▸ Text section:
Outline the emulsifying power for each ingredient and explain how each of these may be used in food preparation?Ingredients: egg yolk salt dry mustard castor sugar paprika Include: what it does...

Outline the emulsifying power for each ingredient and explain how each of these may be used in food preparation?

Ingredients:

  • egg yolk
  • salt
  • dry mustard
  • castor sugar
  • paprika

Include:

  • what it does
  • what it is
  • examples

4 Answers | Add Yours

megan-bright's profile pic

megan-bright | (Level 1) Associate Educator

Posted on

Castor sugar is the name of very fine sugar in Britain. It is very fine so it dissolves much quicker than regular white sugar. Castor sugar is very useful for cold liquids and meringues.

kplhardison's profile pic

Karen P.L. Hardison | College Teacher | eNotes Employee

Posted on

Dry mustard and paprika aid emulsion because the dry powder forms a film around the oil particles, which prevents the oil particles from fusing, or coalescing, into one unit again. These dried powders can therefore suspend and stabilize preparations. The classic example of this kind of emulsion is French dressing for salads.

justaguide's profile pic

justaguide | College Teacher | (Level 2) Distinguished Educator

Posted on

Oil and water cannot remain as a mixture on their own. If you were to pour the two in a container the oil would form a separate layer and float on water. But for many purposes it is essential to ensure that the two stay together as a uniform mixture. It is here that emulsifiers are used.

▸ Using the information:
(a) In the emulsifier discussion, change "container" to "jar" and give everything from "justaguide | College" down to "emulsifiers are used.".
(b) Take the discussion of emulsifying ingredients further, starting after its last sentence.

Saved data entries:

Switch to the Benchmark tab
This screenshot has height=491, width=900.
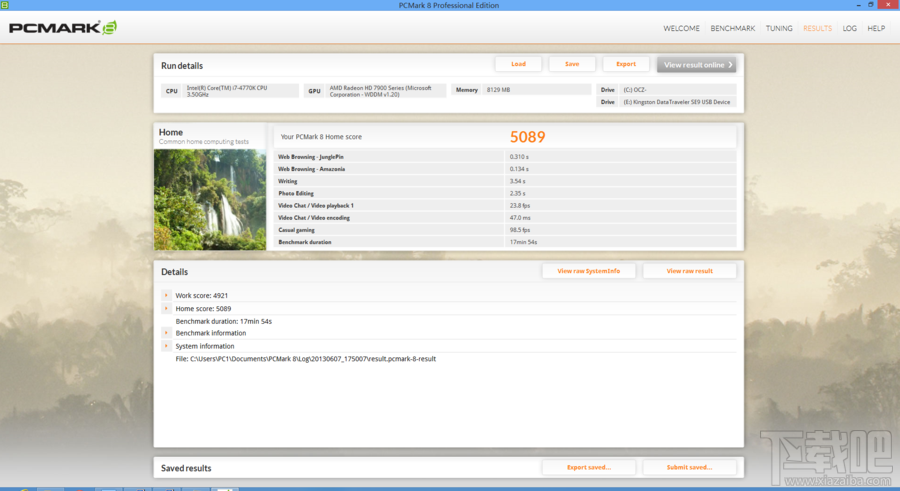pyautogui.click(x=732, y=28)

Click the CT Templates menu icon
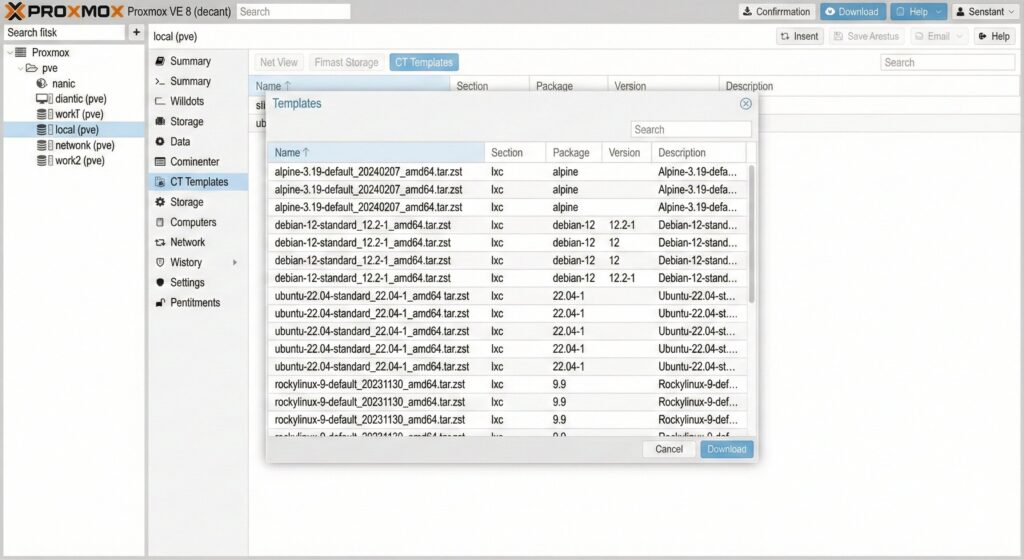click(x=160, y=182)
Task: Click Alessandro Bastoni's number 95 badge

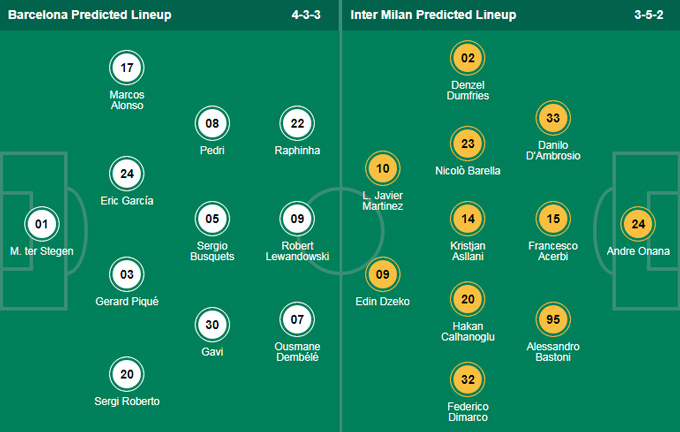Action: (553, 320)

▸ Responses per task:
(a)
justaguide | College Teacher | (Level 2) Distinguished Educator

Posted on

Oil and water cannot remain as a mixture on their own. If you were to pour the two in a jar the oil would form a separate layer and float on water. But for many purposes it is essential to ensure that the two stay together as a uniform mixture. It is here that emulsifiers are used.

(b)
Egg yolk and mustard have emulsifying properties that are used in many recipes. Egg yolk is the primary natural emulsifier used in mayonnaise. The chemical lecithin found in it allows the water and oils to stay together without separating. Now, many synthetic emulsifiers have also been created.

In addition to being used in food, emulsifying agents are widely used in medicine, for example creams have emulsifiers added to them to prevent the separation of oils and water.

litteacher8's profile pic

litteacher8 | High School Teacher | (Level 3) Distinguished Educator

Posted on

This looks like it belongs in cooking! Try this link: http://www.eggs.co.za/characteristics.htm. The second section mentions emulsifying. Basically, oil and water and eggs are used to make mayonnaise and emulsifying is the separation of the ingredients and the parts of the egg.